Nvidia Blackwell GPU shares Hopper architecture but ramps up performance

As accelerated computing reaches its tipping point, Nvidia’s CEO explained the company’s plan is not to drive down costs but to scale up performance. He was speaking at Nvidia GTC in San Jose, introducing the Blackwell AI superchip.

It will democratise trillion parameter AI, promises Huang, to meet the 1.8 trillion parameters computing performance of accelerated computing.

In the home of the San Jose Sharks ice hockey team, Jensen Huang took centre stage and announced the Blackwell platform: the B200 AI superchip, with second generation transformer engine and the company’s fifth generation NVLINK high-speed GPU interconnect.

It is built to democratise generative AI which can operate at the trillion-parameter scale. Blackwell AI, named after mathematician and gaming theorist, David Blackwell, delivers 20 PFLOPS (FP4) or 10PFLOPS FP8 of AI performance on a single GPU.
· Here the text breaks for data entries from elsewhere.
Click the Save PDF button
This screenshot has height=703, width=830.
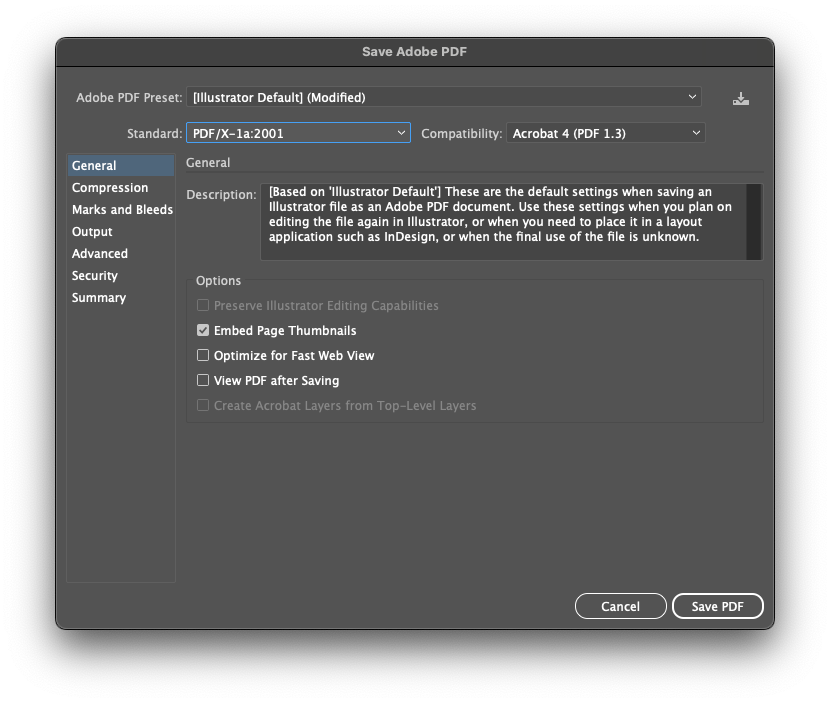tap(717, 606)
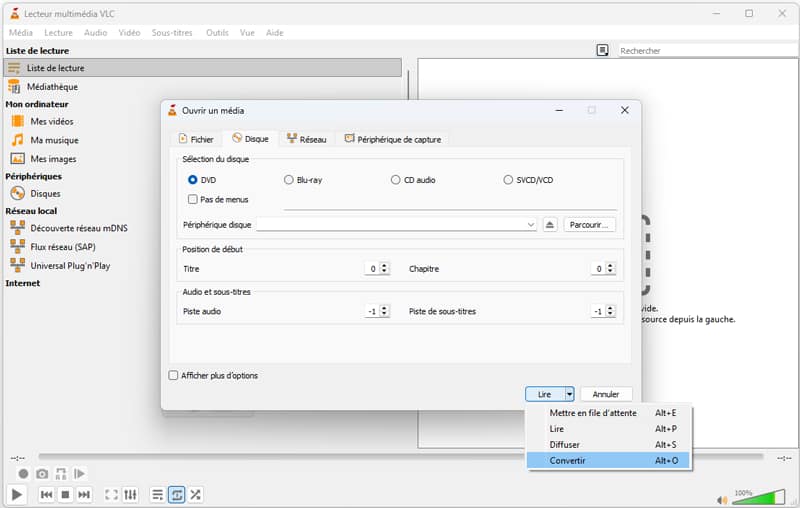Viewport: 800px width, 508px height.
Task: Expand the 'Périphérique disque' dropdown
Action: tap(531, 225)
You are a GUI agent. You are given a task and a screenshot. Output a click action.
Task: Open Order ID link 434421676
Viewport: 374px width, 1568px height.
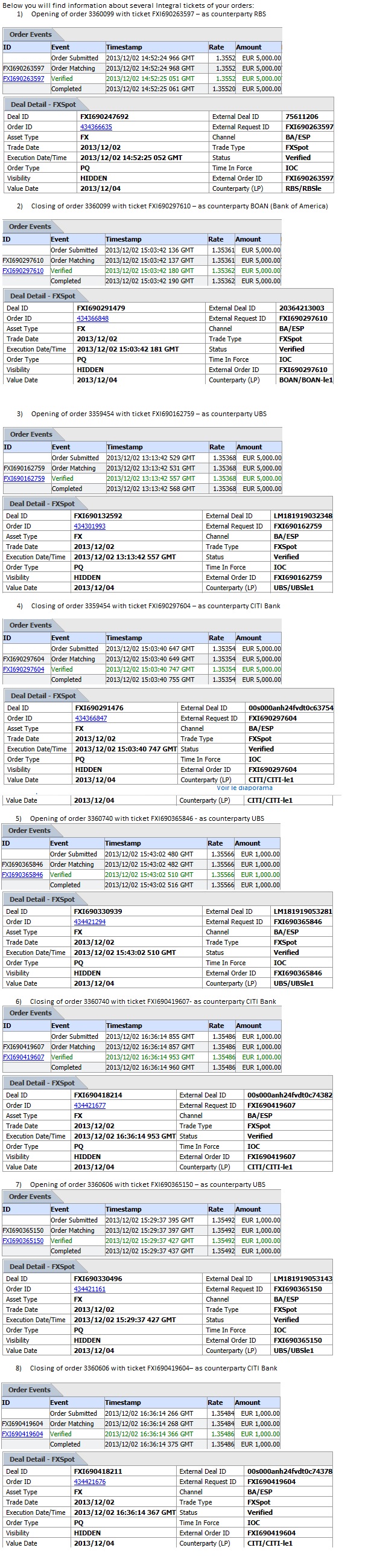[x=89, y=1482]
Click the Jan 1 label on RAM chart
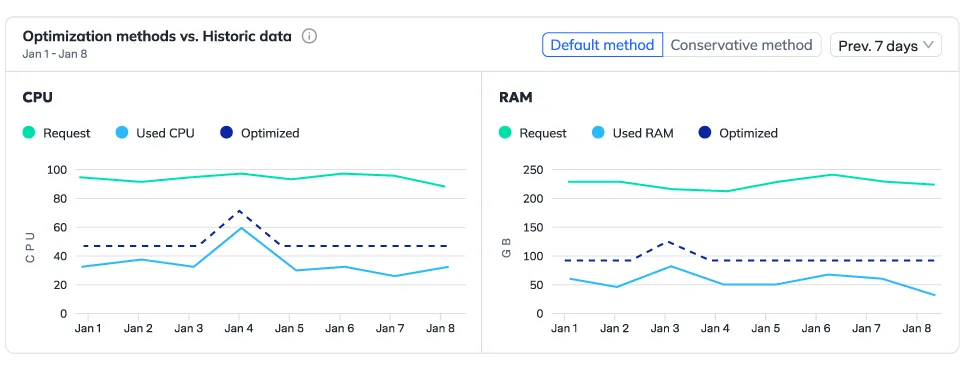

One of the design criteria is two reticle-sized die, which operate as a single unified CUDA GPU. This represents a new class of superchip for an holistic architecture, likened to connecting the right and left side of the brain, with no separation and without requiring programming changes. It also provides 192GB HBM3e and 8TBps HBM bandwidth and 1.18TBps NVLINK. For AI, it delivers four times the training, 30 times the inference and 25 times energy efficiency compared to the earlier generation, confirmed Huang.
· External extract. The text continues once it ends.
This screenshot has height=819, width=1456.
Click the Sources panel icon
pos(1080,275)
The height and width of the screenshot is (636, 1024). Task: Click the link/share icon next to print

The fast memory is 192GB HBM3e. This combination means the ‘superchip’ can expand an AI datacentre scale to above 100k GPUs.

Another innovation, said Huang, is the ability to support the second generation transformer engine, also announced at GTC in San Jose this week. This is able to track every level of every tensor layer and adjust performance to accelerate throughput with intelligent 4-bit precision.